タイトル タイラギ斃死と殻形状の変化について
担当機関 福岡県水産海洋技術センター
研究期間 2004~2006
研究担当者 伊藤 輝昭
吉田 幹英(有明海研究所 資源増殖課) 松井 繁明(研究部 海洋環境課)
発行年度 2007
背景・ねらい
 有明海の潜水器漁業によるタイラギの漁獲は、非常に低水準で推移しており、近年では多くの年で操業を見合わせている状況が続いている。タイラギ資源減少の理由として、夏季における「立ち枯れ」と呼ばれる大量斃死が挙げられているが、何故立ち枯れが発生するかは現在の所解明されていない。
 本研究では「立ち枯れ」を起こすタイラギの内的要因に着目し、斃死原因の究明、資源量の増大をはかる資料とすることを目的として、タイラギの生残及び殻形状について調査を実施した。

成果の内容・特徴 ・タイラギの殻長(SL)と殻高(SH)の比(図1)は漁場によって異なり、斃死が起きる漁場のタイラギはSL/SH比が大きく細長い形状を示すのに対して、斃死が起こらない漁場のタイラギはSL/SH比が小さく、幅が広い形状を示すことが明らかになった。

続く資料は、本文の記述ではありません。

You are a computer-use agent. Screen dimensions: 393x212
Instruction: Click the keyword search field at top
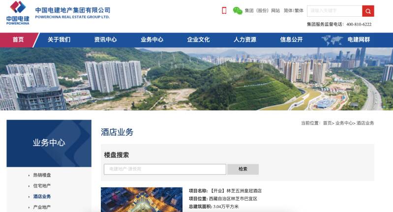tap(334, 11)
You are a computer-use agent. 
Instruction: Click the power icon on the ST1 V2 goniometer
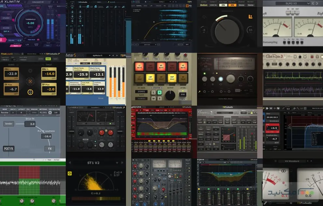[70, 173]
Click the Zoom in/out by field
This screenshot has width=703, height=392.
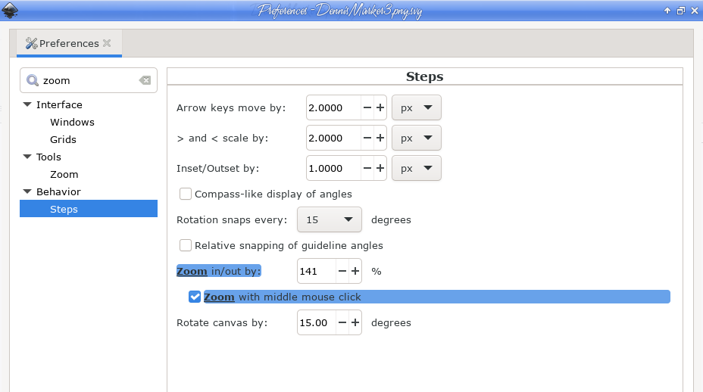317,271
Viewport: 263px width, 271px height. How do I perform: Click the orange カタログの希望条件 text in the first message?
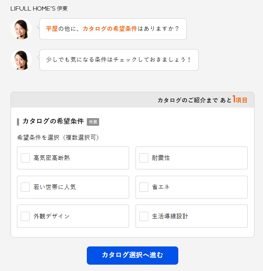click(x=110, y=29)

・両漁場のタイラギとも成長に伴いSL/SH比は徐々に減少する(幅が広くなる)傾向が認められた(図2)。
・斃死漁場における斃死個体と生残個体の平均殻長を比較すると斃死貝で有意に大きかった(図3)。
・同様に斃死漁場における斃死個体と生残個体のSL/SH比を比較すると、斃死貝で有意に大きく、細長い形状であった(図4)。

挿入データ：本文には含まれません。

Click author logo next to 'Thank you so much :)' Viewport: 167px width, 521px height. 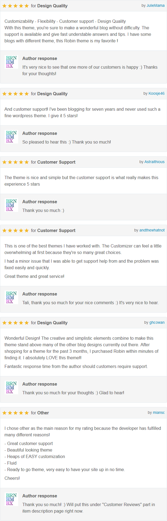(11, 205)
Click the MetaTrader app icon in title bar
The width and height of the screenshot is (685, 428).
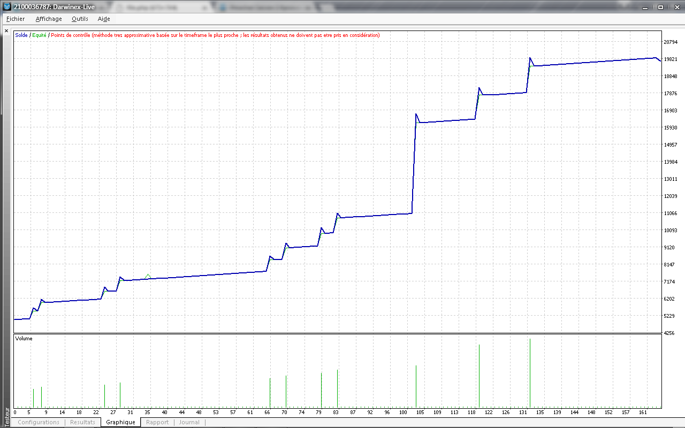tap(7, 7)
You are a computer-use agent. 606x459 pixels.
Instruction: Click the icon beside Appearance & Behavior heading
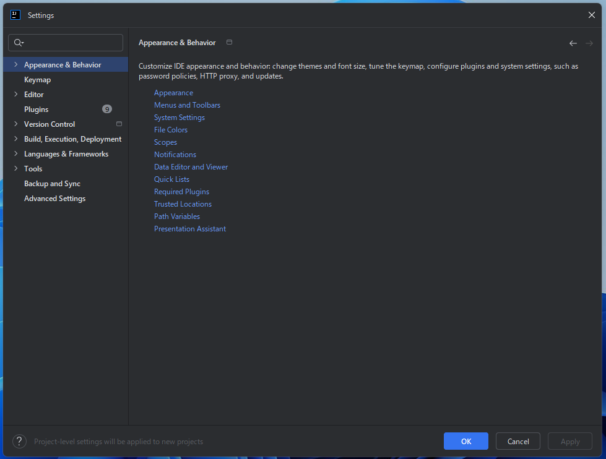[x=229, y=43]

・斃死漁場では大型個体から斃死する傾向が認められ、その結果生残個体の平均殻長が抑えられていると考えられる。

成果の活用面・留意点
・斃死が起こらない漁場では、大型貝であっても生残している。しかしその殻長、殻高の比は斃死漁場に比べて有意に小さく、幅が広い形状である。このことから、その漁場における斃死しやすさ、資源としての不安定さを示す指標として、SL/SH比を用いることが可能と考えられる。
・生息環境とSL/SH比との関係については今後の調査研究課題である。